◆ **Jobs**:
**a)** Translate this sentence from the text about J into Spanish: "Some kids will repeat what they hear."
**b)** Using the text about J, say whether each statement agrees with it. Answer yes or no, and quote the deciding words.
(i) Everyone who works with J is welcome in the family's home.
(ii) The writer objects to people asking questions about J's treatment.
(iii) The family stays in constant contact with school staff.
**c)** Reproduce the part of the text about J that starts with "I love when" and goes on through "us, and of J.".

◆ **Text segment**:
........
Asking a question about whether he is hurt again in front of a busload of special needs students who might go home and say “J is hurt again” is not a very good idea. Some kids will repeat what they hear. Other kids will embroider and filigree what they hear. It might not happen, but it also MIGHT happen. It’s a possibility…
Every single person that works with J is welcome in our home. We actually make a specific invitation to come and see how J lives, what our set-up and our system is at home, what our expectations are, and how he navigates it all. We remain in constant contact with staff from school, and we try to make sure they understand what we’re aiming for here. Whether they take us up on it or not is entirely up to them, but we wouldn’t ask if we didn’t mean “come over and see what we do.”
I love when people are genuinely concerned about my son’s well-being because it tells me they care, and they will tell me if something seems fishy. I don’t mind people asking me questions, and wanting to make sure that he is being treated properly and respectfully. What I do mind is when people call out, from inside the bus, asking J if he is HURT AGAIN!!!!???? in front of a busload of impressionable kids who cannot process the situation with the clarity of their neurotypical peers. None of these kids can ask J “hey, dude…are you ok? Is something happening at home?” and then -as concerned friends- take it to a grown-up for follow-up. These kids can only repeat it at home in a way that their parents won’t be able to interpret based on their knowledge of us, and of J.
........
◆ **Data block**:
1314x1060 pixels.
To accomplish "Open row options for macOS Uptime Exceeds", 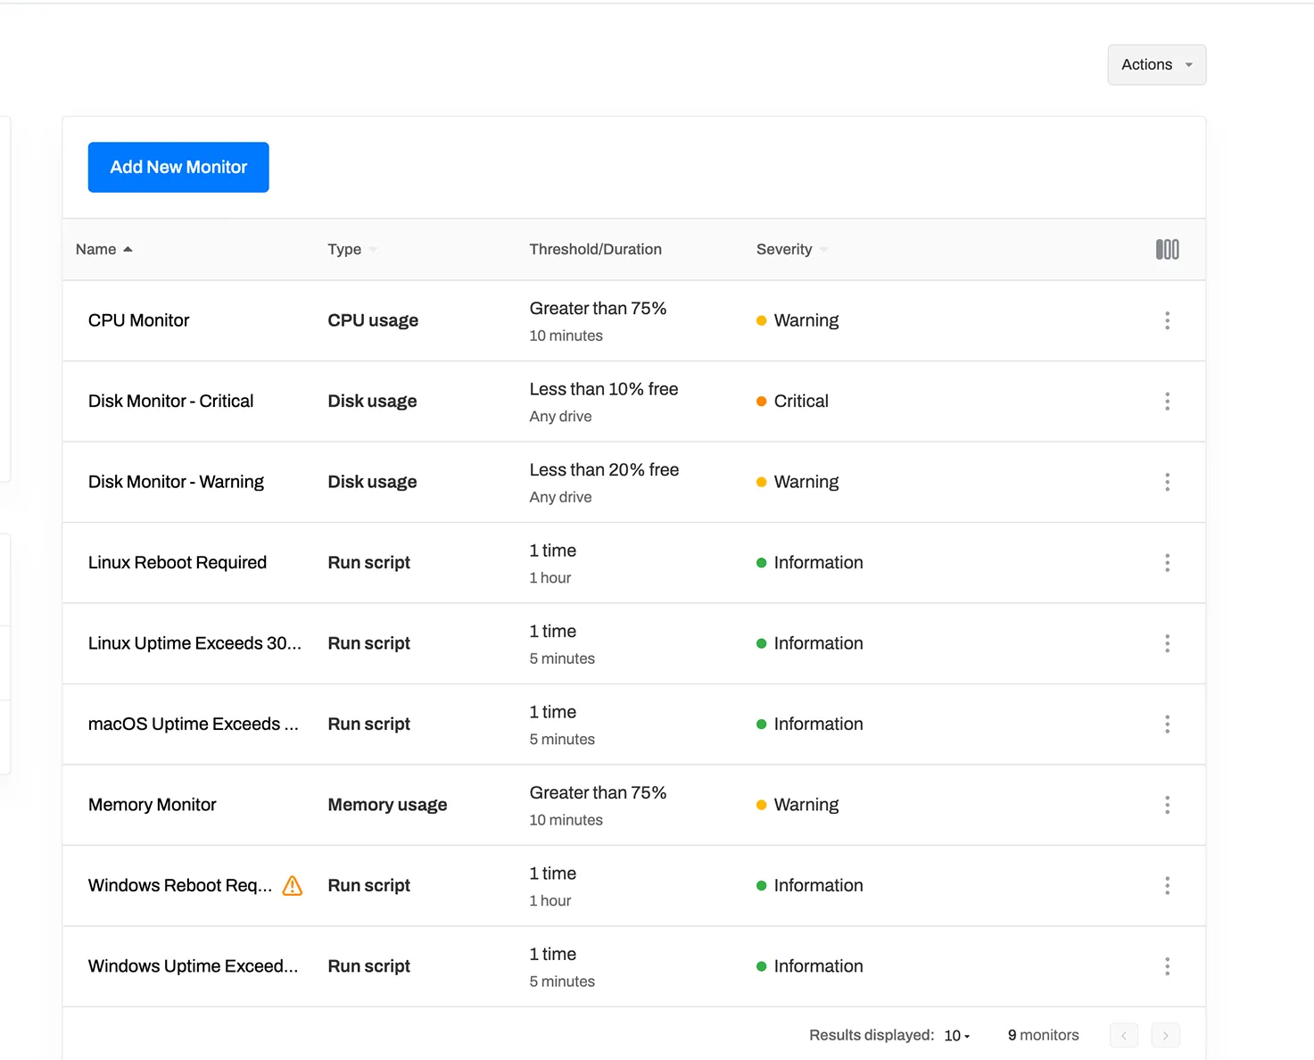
........
◆ **Task-by-task answers**:
**a)** Algunos niños repetirán lo que escuchan.

**b)**
(i) Yes: "Every single person that works with J is welcome in our home."
(ii) No: "I don’t mind people asking me questions, and wanting to make sure that he is being treated properly and respectfully."
(iii) Yes: "We remain in constant contact with staff from school"

**c)**
I love when people are genuinely concerned about my son’s well-being because it tells me they care, and they will tell me if something seems fishy. I don’t mind people asking me questions, and wanting to make sure that he is being treated properly and respectfully. What I do mind is when people call out, from inside the bus, asking J if he is HURT AGAIN!!!!???? in front of a busload of impressionable kids who cannot process the situation with the clarity of their neurotypical peers. None of these kids can ask J “hey, dude…are you ok? Is something happening at home?” and then -as concerned friends- take it to a grown-up for follow-up. These kids can only repeat it at home in a way that their parents won’t be able to interpret based on their knowledge of us, and of J.